DATA TO USE Block Start

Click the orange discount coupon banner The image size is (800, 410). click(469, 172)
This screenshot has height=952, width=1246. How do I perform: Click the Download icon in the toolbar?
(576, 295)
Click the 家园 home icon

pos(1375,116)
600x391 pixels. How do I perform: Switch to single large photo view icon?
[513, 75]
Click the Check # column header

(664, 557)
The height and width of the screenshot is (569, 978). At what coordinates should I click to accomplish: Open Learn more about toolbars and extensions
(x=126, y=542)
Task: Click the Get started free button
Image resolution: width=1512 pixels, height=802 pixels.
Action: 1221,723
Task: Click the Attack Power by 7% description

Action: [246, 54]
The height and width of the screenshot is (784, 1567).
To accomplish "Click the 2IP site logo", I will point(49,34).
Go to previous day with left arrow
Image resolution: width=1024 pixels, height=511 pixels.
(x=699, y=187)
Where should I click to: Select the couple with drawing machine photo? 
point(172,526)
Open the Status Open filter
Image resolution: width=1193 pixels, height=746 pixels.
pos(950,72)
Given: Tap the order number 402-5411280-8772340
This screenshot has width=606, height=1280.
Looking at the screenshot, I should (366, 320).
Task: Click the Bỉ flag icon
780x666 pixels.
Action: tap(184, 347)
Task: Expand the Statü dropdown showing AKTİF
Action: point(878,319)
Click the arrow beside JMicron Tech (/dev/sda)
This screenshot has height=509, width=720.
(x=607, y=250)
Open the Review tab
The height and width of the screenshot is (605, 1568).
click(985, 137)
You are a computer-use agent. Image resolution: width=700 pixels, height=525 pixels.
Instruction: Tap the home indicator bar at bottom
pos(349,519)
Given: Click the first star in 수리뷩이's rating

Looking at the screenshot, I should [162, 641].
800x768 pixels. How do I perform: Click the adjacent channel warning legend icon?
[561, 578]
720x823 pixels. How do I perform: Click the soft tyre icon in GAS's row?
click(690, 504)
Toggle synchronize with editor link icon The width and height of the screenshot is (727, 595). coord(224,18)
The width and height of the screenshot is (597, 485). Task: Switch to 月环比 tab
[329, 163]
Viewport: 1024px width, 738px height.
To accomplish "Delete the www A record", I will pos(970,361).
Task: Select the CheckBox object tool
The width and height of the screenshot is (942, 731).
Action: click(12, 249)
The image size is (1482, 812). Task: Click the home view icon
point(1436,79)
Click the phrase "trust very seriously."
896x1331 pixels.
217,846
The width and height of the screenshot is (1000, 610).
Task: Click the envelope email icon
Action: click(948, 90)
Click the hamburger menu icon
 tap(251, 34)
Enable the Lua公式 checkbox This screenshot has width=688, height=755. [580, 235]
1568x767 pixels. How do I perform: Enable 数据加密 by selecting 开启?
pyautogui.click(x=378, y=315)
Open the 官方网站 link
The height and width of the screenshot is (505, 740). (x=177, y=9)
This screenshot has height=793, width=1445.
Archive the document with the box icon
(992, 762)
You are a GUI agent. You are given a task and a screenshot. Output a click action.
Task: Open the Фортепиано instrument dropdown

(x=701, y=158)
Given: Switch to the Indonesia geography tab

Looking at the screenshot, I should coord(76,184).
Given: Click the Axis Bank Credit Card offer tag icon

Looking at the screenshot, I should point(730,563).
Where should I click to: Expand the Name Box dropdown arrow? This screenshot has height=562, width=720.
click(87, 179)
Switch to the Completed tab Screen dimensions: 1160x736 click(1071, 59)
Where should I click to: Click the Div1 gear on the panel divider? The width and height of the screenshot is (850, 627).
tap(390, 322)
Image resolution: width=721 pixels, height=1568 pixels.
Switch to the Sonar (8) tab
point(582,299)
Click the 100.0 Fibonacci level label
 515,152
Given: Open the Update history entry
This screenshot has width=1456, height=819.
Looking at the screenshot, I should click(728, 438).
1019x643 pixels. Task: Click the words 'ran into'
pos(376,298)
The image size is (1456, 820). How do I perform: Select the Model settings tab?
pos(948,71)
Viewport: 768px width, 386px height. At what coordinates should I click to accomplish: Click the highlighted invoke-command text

DATA TO USE Block End

**WHAT TO PRODUCE:** Repeat word for word the lines above that run from the line containing "Where should I click to: Select" through the line containing "Toggle synchronize with", both ends included, and nothing else.

**EXERCISE OUTPUT:**
Where should I click to: Select the couple with drawing machine photo? 
point(172,526)
Open the Status Open filter
Image resolution: width=1193 pixels, height=746 pixels.
pos(950,72)
Given: Tap the order number 402-5411280-8772340
This screenshot has width=606, height=1280.
Looking at the screenshot, I should (366, 320).
Task: Click the Bỉ flag icon
780x666 pixels.
Action: tap(184, 347)
Task: Expand the Statü dropdown showing AKTİF
Action: point(878,319)
Click the arrow beside JMicron Tech (/dev/sda)
This screenshot has height=509, width=720.
(x=607, y=250)
Open the Review tab
The height and width of the screenshot is (605, 1568).
click(985, 137)
You are a computer-use agent. Image resolution: width=700 pixels, height=525 pixels.
Instruction: Tap the home indicator bar at bottom
pos(349,519)
Given: Click the first star in 수리뷩이's rating

Looking at the screenshot, I should [162, 641].
800x768 pixels. How do I perform: Click the adjacent channel warning legend icon?
[561, 578]
720x823 pixels. How do I perform: Click the soft tyre icon in GAS's row?
click(690, 504)
Toggle synchronize with editor link icon The width and height of the screenshot is (727, 595). coord(224,18)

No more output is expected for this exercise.